【1】日本の高等教育機関の現状

 日本の大学淘汰に向けた外的環境の変化を整理していくうえで、便宜上、日本の高等教育機関(大学院を除く)を以下に分類する。(平成27年の学校数、在学生数、在学生シェア)

1:国立大学(86校、61.1万人、16.5%)
2:公立大学(89校、14.9万人、4.0%)
3:私立大学(604校、210.1万人、56.7%)
4:短期大学(346校、13.3万人、3.6%)
5:高等専門学校(57校、5.8万人、1.6%)
6:専修学校(3,201校、65.6万人、17.7%)

 各高等教育機関のポジショニング・マップを作成するために、学力と学費と在学生総数を指標とした図1を作成した。

 図表1の座標軸の縦軸(Y軸)は入学時点の学力レベルを、横軸(X軸)は学費とした。学費は、入学金、授業料、施設設備費など諸経費の就学期間での総額とした。(高等専門学校は4年次、5年次とした。)

- **実施課題**:
• a. 上の抜粋では、図表1の縦軸は何を表しているか。
• b. 上の抜粋の「2:公立大学(89校、14.9万人、4.0%)」から「校は4年次、5年次とした。)」までを、一字一句違えずに再掲してください。

- **表示情報**:

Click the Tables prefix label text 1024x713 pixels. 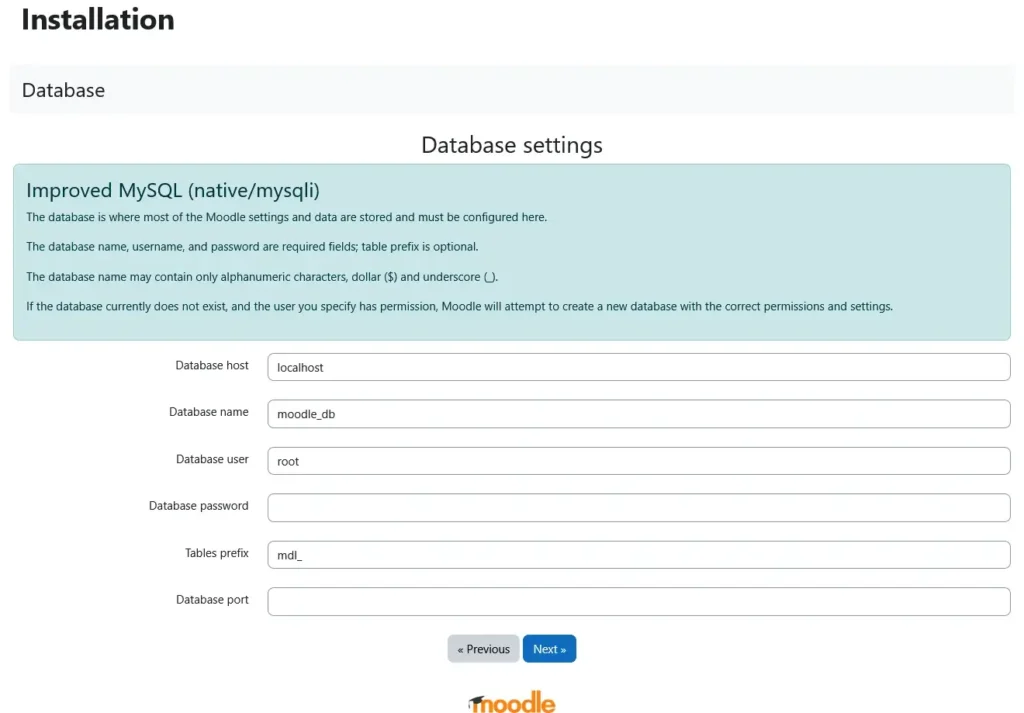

- **回答一覧**:
• a. 入学時点の学力レベル

• b.
2:公立大学(89校、14.9万人、4.0%)
3:私立大学(604校、210.1万人、56.7%)
4:短期大学(346校、13.3万人、3.6%)
5:高等専門学校(57校、5.8万人、1.6%)
6:専修学校(3,201校、65.6万人、17.7%)

 各高等教育機関のポジショニング・マップを作成するために、学力と学費と在学生総数を指標とした図1を作成した。

 図表1の座標軸の縦軸(Y軸)は入学時点の学力レベルを、横軸(X軸)は学費とした。学費は、入学金、授業料、施設設備費など諸経費の就学期間での総額とした。(高等専門学校は4年次、5年次とした。)